WELCOME TO THE FORUM !
your project is rather large and as the old Chinese fortuine cookie said
every journey begins with the first step.
as I see this, you posed a motor and a gear train and a feeder roller.
you need some optics to see the holes in the paper
you need to drive the motor
so, step #1 is to put together a single motor
and the drive mechanisim
and the sprocket
install the optics to see the holes.
I see a DC motor and an encoder.
get that one unit running
I would offer that the placement of the parts would be something you would need to program separately for each part but I would also assume that there would only be a limited number of placement distances. (parts on the tape)
This first one should be a great learning task and we will certainly help you as you stumble and also help guide you to avoid mistakes.
As a comment on the forum, we will help easier when the information is clear and things are not left out. you seem to be the former on that, so that will make all of our lives easier.
since I have a production/manufacturing/field service background, I tend to like a module that is plug and play, so I would tend to have one Arduino on a drive. but, that is not always the case.
it is easier to have one unit fail and 20 others working, and be able to swap one in or out.....
but, much more often, one micro can run all 20 things....
So, as Robin2 said in post#6 start with a single feeder.
break that into modules
motor,
encoder
tape hole sensor
take a minute and look at every sensor you can imagine you need to run one motor.
list every digital input then every output, and every analog input.
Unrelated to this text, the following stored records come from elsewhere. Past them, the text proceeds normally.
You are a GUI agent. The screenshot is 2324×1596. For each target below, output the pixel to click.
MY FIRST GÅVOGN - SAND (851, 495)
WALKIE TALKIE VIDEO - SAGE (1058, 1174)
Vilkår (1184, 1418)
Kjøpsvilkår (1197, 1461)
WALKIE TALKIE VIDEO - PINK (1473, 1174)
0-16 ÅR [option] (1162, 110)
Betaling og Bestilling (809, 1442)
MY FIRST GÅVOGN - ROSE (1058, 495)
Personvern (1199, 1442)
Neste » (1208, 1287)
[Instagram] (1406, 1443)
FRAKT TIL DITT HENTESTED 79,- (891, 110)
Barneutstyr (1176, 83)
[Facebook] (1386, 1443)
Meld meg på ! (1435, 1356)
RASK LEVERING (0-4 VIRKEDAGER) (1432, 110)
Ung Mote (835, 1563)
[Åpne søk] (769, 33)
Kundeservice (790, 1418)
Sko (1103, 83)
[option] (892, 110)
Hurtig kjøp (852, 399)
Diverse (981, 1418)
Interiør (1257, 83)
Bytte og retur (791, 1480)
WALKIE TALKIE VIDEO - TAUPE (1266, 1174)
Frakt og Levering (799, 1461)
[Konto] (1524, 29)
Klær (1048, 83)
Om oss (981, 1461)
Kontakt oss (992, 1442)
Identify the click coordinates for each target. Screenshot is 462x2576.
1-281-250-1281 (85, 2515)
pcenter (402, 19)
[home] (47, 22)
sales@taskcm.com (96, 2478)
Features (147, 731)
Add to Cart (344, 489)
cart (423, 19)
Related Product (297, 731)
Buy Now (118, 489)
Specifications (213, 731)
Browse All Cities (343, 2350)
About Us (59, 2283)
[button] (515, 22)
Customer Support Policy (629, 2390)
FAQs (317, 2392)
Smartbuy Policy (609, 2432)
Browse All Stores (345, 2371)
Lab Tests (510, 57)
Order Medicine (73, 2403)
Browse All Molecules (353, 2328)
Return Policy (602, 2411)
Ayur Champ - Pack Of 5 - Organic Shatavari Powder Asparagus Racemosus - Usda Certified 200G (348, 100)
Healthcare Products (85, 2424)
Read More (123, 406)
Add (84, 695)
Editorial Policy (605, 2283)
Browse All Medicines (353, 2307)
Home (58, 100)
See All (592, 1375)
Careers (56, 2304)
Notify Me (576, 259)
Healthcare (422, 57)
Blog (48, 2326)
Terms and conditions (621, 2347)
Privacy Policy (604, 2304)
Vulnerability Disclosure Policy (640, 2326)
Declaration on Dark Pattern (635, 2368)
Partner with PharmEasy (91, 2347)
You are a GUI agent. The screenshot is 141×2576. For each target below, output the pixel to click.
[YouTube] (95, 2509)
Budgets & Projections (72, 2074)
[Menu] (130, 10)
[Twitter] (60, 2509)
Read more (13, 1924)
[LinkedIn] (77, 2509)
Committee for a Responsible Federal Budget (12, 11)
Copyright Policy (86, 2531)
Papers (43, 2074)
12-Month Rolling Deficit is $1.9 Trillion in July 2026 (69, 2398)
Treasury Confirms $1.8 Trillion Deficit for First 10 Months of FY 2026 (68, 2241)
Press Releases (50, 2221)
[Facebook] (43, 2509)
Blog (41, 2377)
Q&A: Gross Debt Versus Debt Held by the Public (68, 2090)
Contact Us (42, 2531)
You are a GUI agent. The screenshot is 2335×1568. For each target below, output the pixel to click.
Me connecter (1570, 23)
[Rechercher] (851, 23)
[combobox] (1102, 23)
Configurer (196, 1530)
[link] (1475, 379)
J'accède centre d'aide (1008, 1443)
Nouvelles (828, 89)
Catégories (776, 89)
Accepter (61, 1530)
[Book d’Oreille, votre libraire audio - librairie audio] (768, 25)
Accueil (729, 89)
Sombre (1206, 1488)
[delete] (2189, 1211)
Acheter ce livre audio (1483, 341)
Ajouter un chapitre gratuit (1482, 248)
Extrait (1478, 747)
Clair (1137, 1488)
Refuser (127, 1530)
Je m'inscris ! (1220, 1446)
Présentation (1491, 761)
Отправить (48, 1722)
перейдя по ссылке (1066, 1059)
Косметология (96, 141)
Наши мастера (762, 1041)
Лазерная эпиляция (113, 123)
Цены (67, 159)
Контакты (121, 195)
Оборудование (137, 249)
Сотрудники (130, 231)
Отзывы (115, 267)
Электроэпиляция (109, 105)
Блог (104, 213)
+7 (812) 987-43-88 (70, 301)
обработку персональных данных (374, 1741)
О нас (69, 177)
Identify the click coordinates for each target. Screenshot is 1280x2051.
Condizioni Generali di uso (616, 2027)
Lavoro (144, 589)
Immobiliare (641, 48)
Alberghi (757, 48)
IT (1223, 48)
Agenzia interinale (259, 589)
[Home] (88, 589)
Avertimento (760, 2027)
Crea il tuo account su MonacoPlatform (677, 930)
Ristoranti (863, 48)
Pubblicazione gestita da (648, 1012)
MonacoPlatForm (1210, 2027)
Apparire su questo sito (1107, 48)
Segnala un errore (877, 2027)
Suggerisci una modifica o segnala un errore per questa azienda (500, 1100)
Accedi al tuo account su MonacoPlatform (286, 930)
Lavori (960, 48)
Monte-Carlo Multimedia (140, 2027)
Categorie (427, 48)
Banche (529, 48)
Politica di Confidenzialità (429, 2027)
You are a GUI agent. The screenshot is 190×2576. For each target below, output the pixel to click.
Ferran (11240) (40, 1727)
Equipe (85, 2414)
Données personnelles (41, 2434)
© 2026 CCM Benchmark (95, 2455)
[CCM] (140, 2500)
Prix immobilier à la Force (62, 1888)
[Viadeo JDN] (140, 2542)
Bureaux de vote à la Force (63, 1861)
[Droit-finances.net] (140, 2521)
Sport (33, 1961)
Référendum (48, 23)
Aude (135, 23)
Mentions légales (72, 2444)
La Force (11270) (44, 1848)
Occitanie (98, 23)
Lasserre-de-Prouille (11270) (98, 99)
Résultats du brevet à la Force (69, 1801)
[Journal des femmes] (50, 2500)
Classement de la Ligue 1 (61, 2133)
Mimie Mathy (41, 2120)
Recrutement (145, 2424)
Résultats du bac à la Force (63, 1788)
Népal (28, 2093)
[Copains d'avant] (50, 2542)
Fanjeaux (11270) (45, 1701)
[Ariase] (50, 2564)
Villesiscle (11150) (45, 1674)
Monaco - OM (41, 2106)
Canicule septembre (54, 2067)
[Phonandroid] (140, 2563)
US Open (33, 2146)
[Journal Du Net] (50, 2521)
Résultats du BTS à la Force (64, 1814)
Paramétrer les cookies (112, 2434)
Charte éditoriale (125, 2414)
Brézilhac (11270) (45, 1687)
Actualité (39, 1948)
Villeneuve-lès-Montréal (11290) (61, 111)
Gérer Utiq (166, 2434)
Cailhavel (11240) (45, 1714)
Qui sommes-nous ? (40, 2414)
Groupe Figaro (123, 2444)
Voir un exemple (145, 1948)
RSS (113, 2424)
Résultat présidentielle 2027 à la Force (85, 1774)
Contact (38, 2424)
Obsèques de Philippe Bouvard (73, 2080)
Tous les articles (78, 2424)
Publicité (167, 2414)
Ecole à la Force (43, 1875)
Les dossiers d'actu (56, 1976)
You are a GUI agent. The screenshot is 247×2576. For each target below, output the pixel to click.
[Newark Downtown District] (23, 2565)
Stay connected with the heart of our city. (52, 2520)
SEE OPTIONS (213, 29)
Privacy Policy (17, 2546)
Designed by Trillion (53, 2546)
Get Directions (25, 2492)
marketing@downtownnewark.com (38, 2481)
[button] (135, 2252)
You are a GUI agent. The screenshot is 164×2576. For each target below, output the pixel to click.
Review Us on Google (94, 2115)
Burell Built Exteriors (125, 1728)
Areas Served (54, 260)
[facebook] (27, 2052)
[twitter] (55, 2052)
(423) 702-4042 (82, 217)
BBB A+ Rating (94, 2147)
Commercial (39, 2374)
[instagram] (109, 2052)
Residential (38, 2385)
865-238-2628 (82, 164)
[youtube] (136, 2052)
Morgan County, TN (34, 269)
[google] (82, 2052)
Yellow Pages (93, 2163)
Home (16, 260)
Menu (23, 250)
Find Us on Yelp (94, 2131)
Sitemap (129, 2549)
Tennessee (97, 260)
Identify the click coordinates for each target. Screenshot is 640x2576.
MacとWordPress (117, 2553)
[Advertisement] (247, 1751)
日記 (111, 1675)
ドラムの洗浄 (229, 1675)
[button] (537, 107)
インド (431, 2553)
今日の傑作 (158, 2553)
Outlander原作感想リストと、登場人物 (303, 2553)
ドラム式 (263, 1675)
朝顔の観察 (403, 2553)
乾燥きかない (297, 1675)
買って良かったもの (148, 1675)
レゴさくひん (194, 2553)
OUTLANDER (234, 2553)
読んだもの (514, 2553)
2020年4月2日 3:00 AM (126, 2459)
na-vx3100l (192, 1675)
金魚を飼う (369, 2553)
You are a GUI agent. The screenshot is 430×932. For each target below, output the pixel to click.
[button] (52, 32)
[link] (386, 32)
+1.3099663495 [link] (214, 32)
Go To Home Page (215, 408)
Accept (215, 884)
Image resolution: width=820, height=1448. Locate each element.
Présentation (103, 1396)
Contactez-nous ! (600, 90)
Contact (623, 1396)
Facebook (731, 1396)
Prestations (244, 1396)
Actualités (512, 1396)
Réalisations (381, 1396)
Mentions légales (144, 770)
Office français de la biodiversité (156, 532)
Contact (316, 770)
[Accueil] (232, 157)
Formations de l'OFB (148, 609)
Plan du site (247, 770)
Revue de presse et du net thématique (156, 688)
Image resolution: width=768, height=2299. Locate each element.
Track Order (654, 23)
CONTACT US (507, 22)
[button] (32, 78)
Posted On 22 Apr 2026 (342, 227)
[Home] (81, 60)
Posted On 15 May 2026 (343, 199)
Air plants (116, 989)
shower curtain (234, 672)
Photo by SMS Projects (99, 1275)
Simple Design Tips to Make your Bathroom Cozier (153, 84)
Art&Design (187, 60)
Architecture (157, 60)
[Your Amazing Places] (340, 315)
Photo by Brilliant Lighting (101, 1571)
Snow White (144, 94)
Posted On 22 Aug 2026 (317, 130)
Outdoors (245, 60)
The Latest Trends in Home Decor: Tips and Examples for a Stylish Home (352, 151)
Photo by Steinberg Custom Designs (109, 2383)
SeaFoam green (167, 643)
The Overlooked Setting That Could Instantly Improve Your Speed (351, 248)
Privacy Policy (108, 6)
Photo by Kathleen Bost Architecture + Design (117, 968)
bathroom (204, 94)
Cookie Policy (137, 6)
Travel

since step one really is to get one line running, your first device needs to be able to handle every I/O
once you have all those listed, add some room for additional lines, then chose between an UNO pin count board and a MEGA pin count board.
Seems like one UNO could handle one motor. An UNO, a NANO and a Mini use the same processor. different packages.
I would suggest you get an official board for your first unit so you have one that you know is made well and proper and it also helps contribute to the operation of this forum.
I also suspect that your first unit will never see your final device and will always be your test unit.
once you get that running, you will know if you will need a single UNO for every motor or if one MEGA will be able to run 20 of them.
as for the X/Y part, there is a lot of tutorials about X/Y tables.
that part is really for a whole different thread.